Quantifying the link between weathering and past CO2 levels
11 December 2015
Philip Pogge von Strandmann has been awarded a €2M European Research Council Consolidator grant
The carbon cycle is a vital aspect of our planet’s well-being. However, there are fundamental aspects of it that we do not understand, without which we cannot accurately quantify CO2 budgets. How, and at what rate, does the carbon cycle respond to, and recover from, events of rapid and extreme global warming or cooling? What process has maintained the climate within a habitable range for billions of years? Silicate weathering is Earth’s main long-term CO2 removal process, and therefore a dominant climate control mechanism. Critically, we do not understand the controls on silicate weathering, or its full effects on atmospheric pCO2 and climate.
The grant will bring in three post-doctoral researchers to use novel isotope geochemistry and advanced Earth System modelling to understand and quantify the processes that maintain long-term climate and keep the Earth habitable.
The goal of this project is to determine and quantify how weathering responded during past periods of rapid climate change, using an innovative combination of novel stable isotope techniques, laboratory experiments and advanced carbon cycle modelling. This will determine the behaviour of a key, relatively unknown, factor in the carbon cycle. This project comprises three, highly novel, interlinked strands: 1) Examination of the palaeo-weathering record through recent glacial timescales using cave speleothems as a climate archive, 2) Determination of palaeo-weathering records through older, Cenozoic, rapid shifts in climate, using marine carbonates and clays as an archive, and 3) Advanced models to enhance our understanding of this record.

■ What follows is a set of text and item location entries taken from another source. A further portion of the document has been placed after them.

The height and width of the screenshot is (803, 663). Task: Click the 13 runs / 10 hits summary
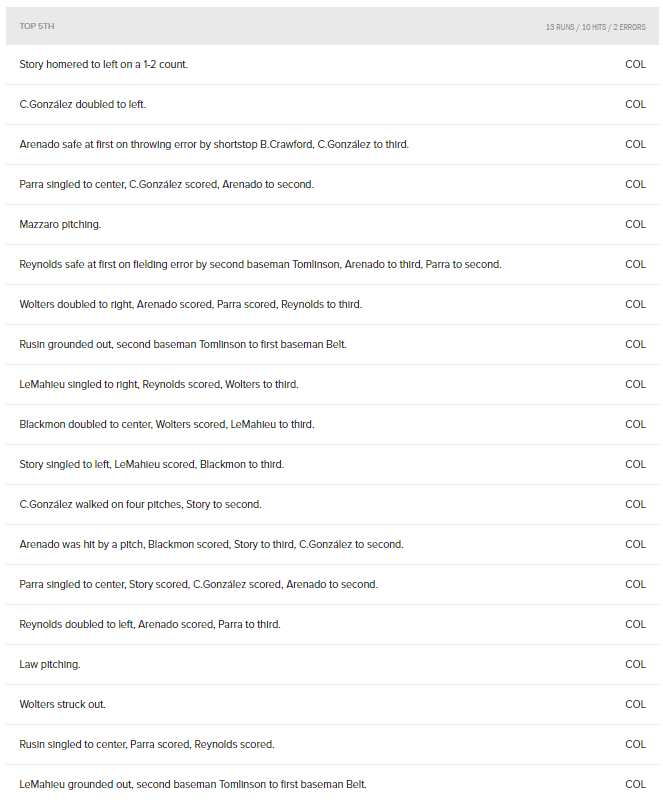595,27
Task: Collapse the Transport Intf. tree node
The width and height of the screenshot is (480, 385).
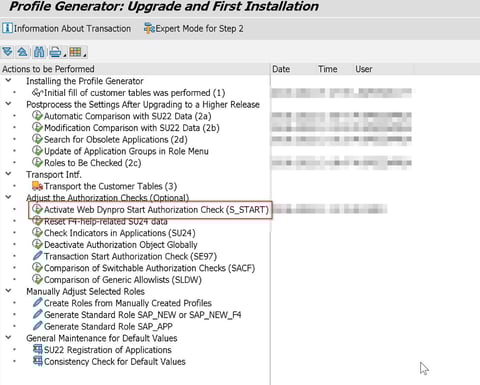Action: point(8,174)
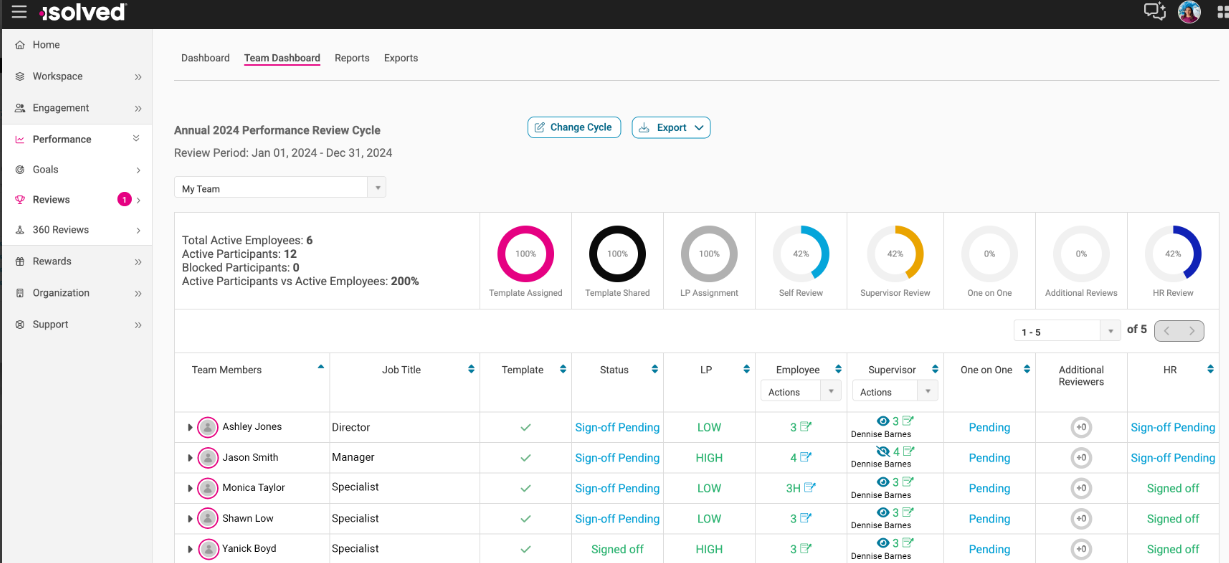This screenshot has height=563, width=1229.
Task: Open Goals in the sidebar
Action: coord(46,170)
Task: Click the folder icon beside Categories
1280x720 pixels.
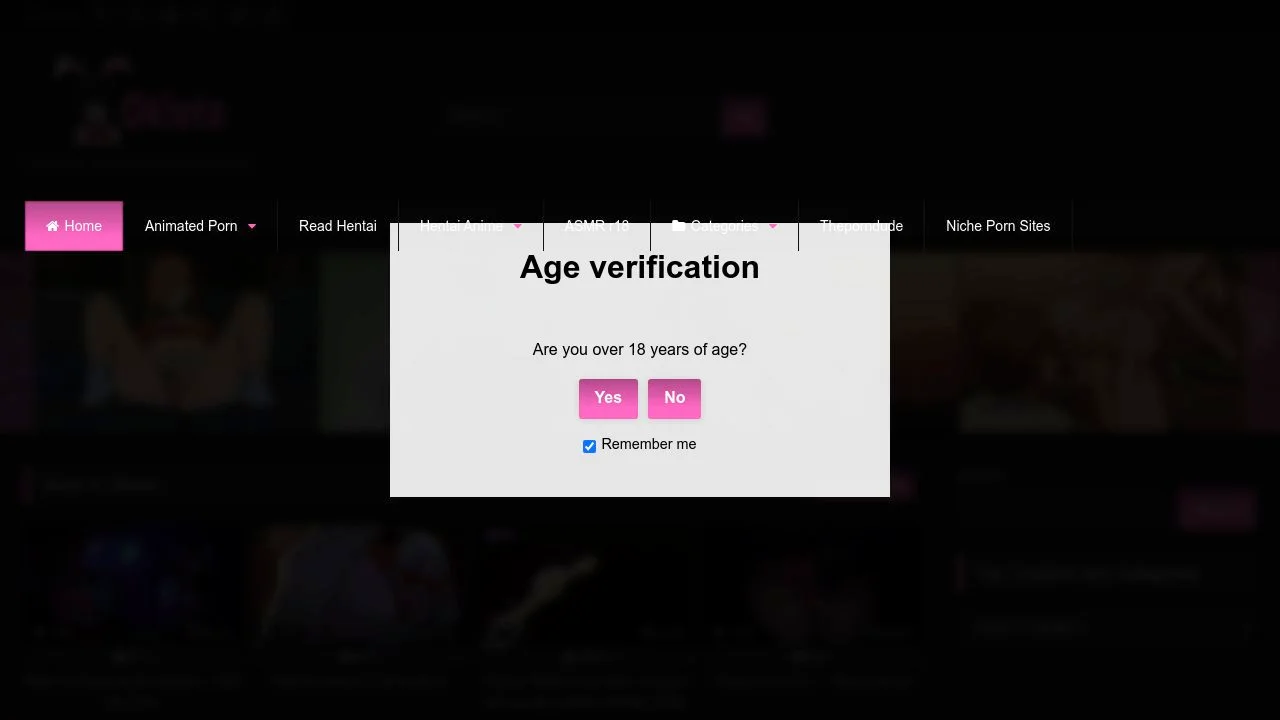Action: [679, 226]
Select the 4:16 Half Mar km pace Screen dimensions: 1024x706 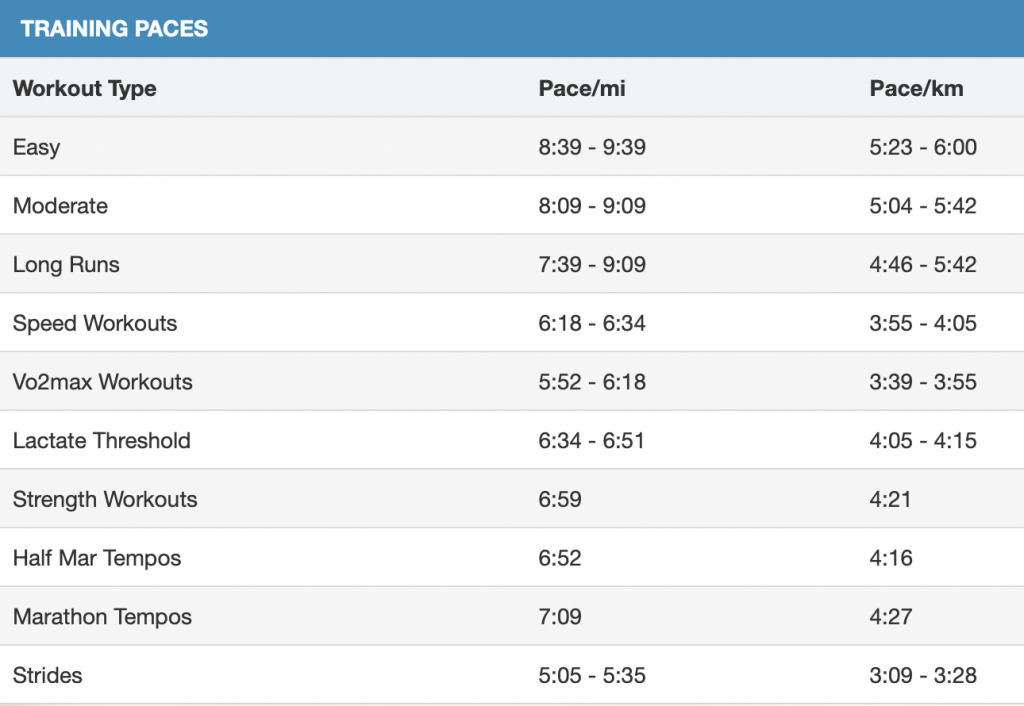[891, 558]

This project will radically improve our quantitative knowledge of the controls over the carbon cycle. This is critical because 1) it is possible that weathering is the process that has maintained Phanerozoic climate in the relatively narrow bands required for life; 2) it is impossible to decipher the causes and consequences of long-term climate variations through Earth’s history without accurate weathering data; 3) detailed comprehension of rapid climate variations will enable more accurate predictions of future CO2 drawdown.